**HOW TO COMPLETE THIS TASK**
This exercise calls for copying every line below that holds the word "computer".

(Stored dataset items)
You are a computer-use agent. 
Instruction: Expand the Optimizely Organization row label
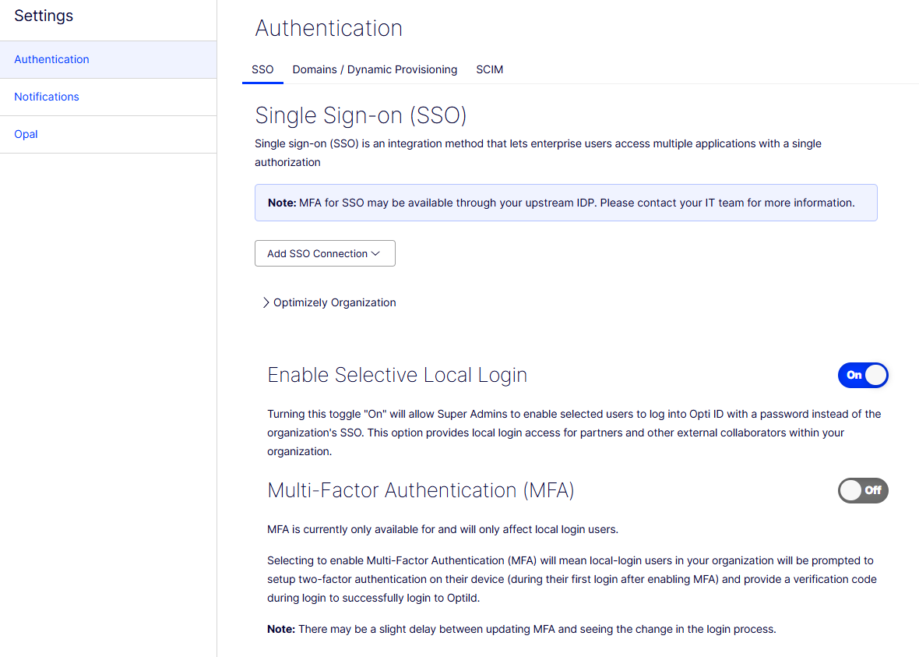[x=334, y=302]
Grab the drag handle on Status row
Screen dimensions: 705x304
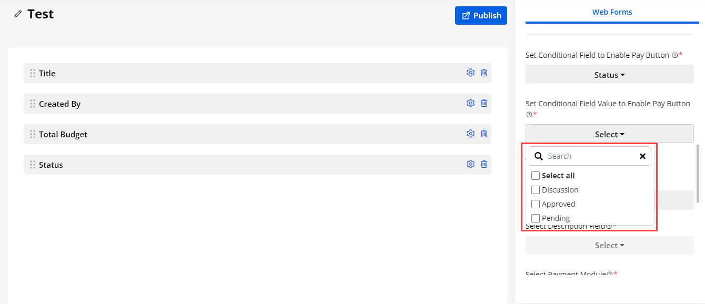(x=33, y=165)
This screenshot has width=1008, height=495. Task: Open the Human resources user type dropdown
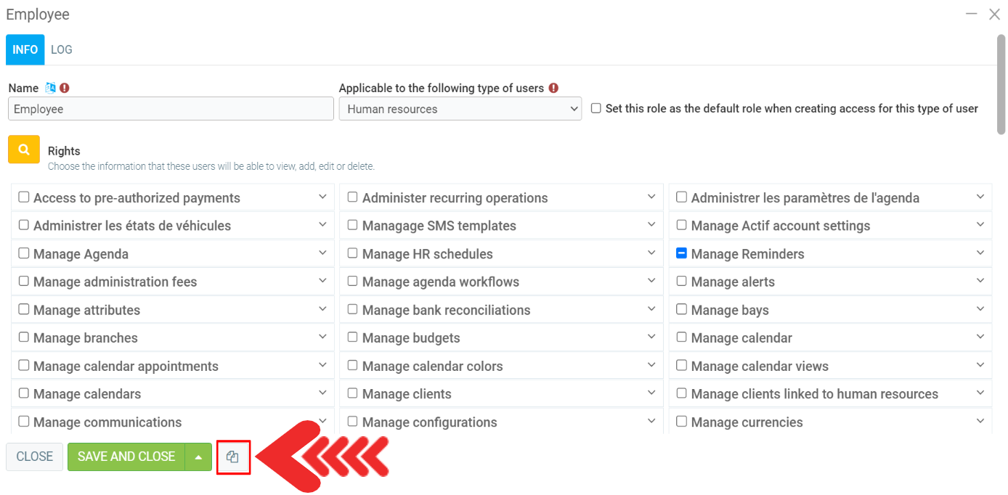[x=460, y=109]
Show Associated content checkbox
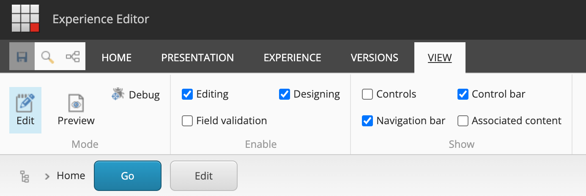Screen dimensions: 586x196 tap(463, 121)
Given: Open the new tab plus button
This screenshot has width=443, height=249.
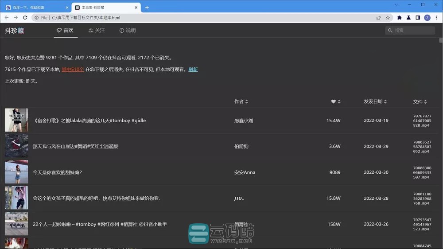Looking at the screenshot, I should click(147, 7).
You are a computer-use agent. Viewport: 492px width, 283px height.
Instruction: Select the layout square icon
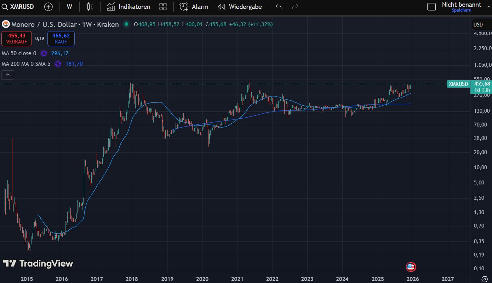[x=431, y=7]
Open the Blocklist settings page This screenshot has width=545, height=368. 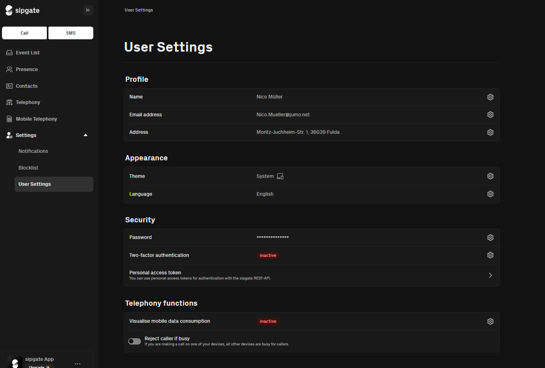[28, 168]
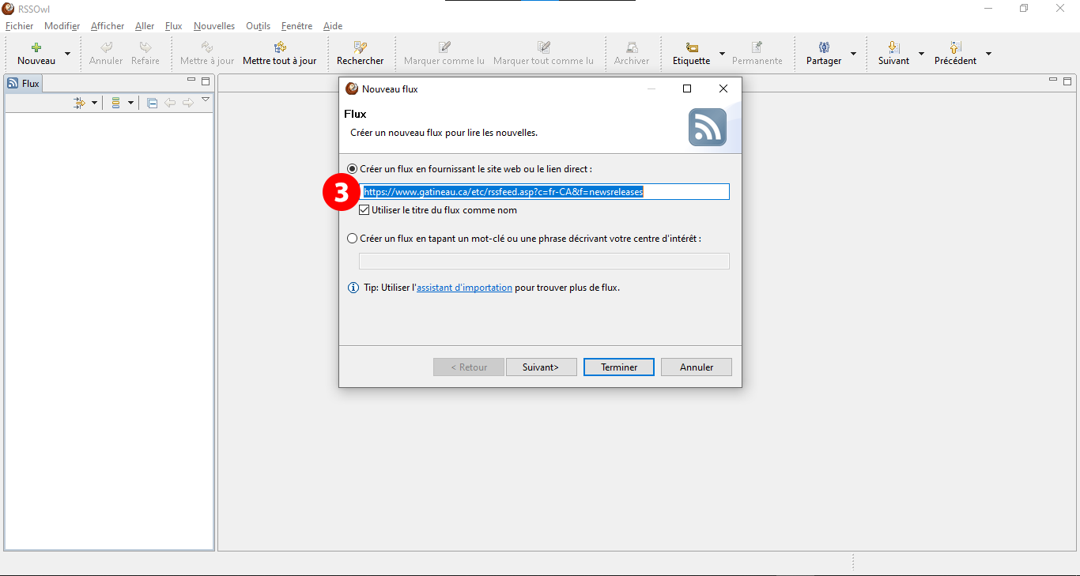The image size is (1080, 576).
Task: Expand the Nouveau dropdown arrow
Action: [67, 54]
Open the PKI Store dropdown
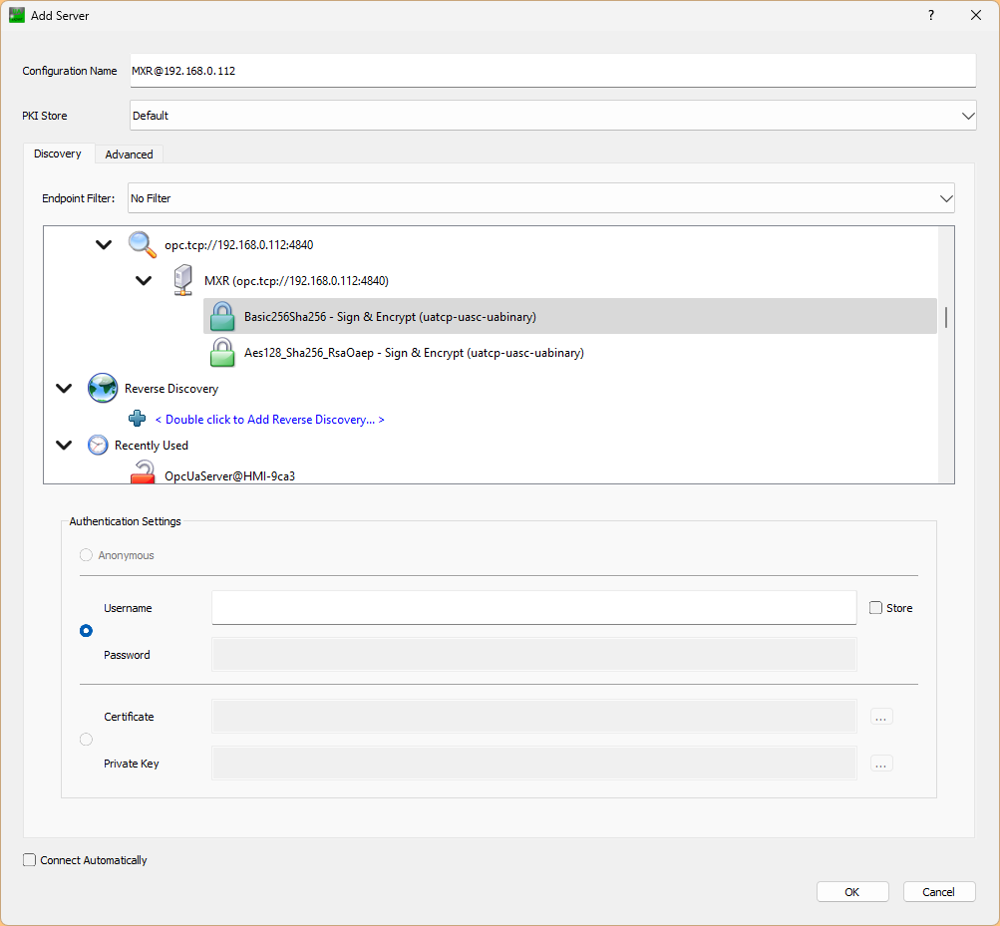Screen dimensions: 1000x926 pos(553,116)
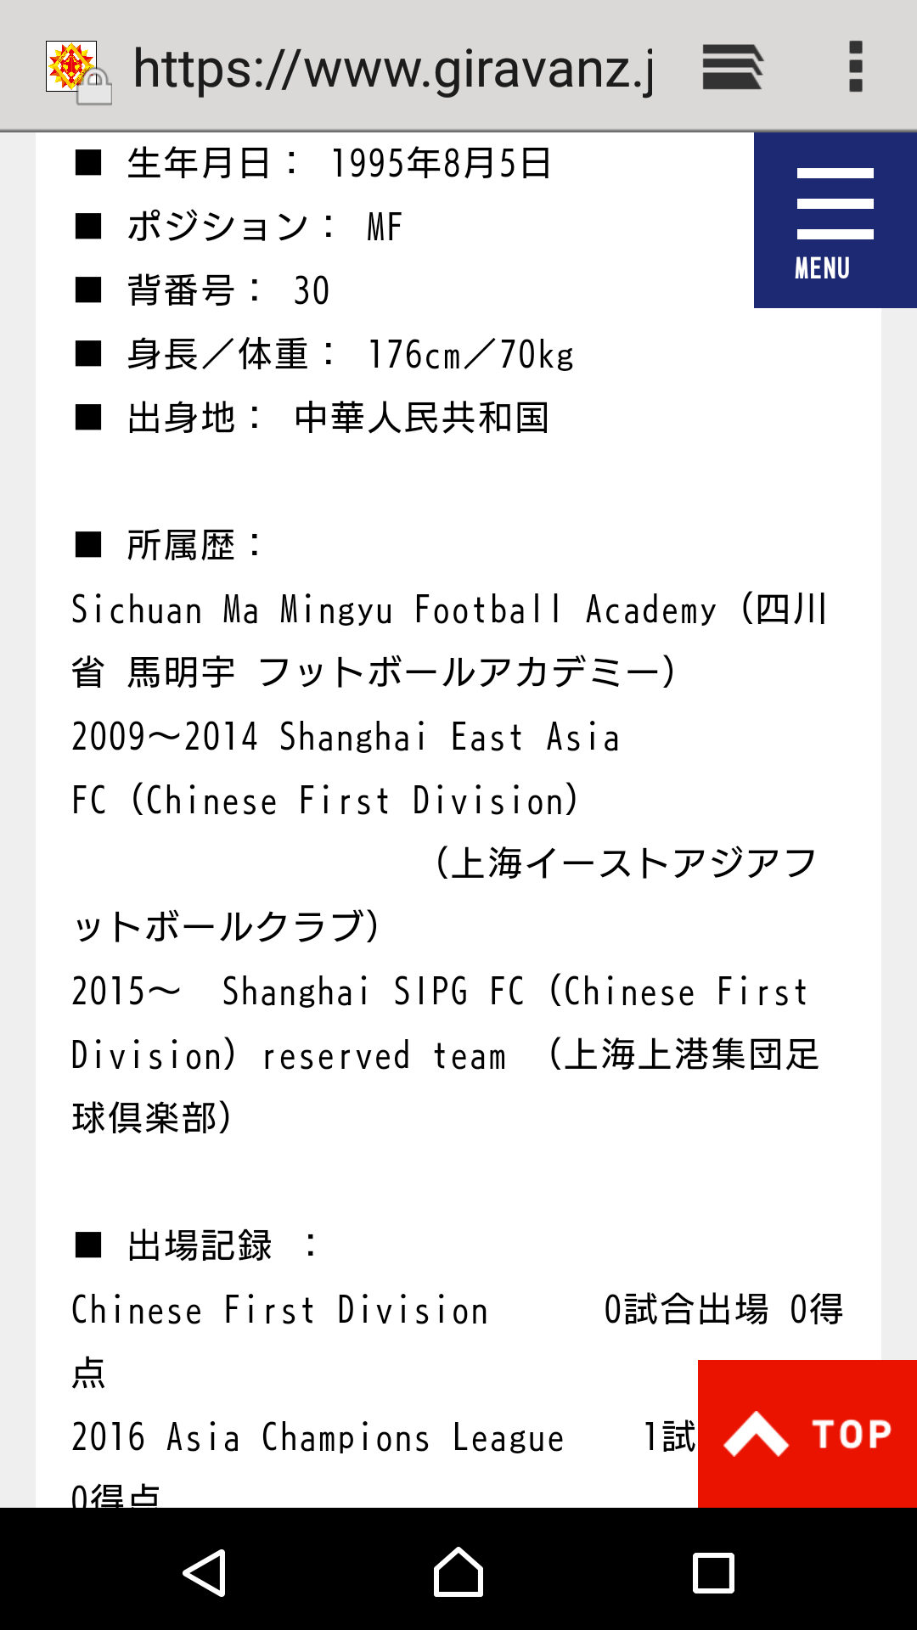Open the three-dot browser overflow menu
This screenshot has width=917, height=1630.
[855, 67]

**SOLVED EXERCISE**
You are a computer-use agent. 
You are a computer-use agent. Viewport: 492px width, 283px height.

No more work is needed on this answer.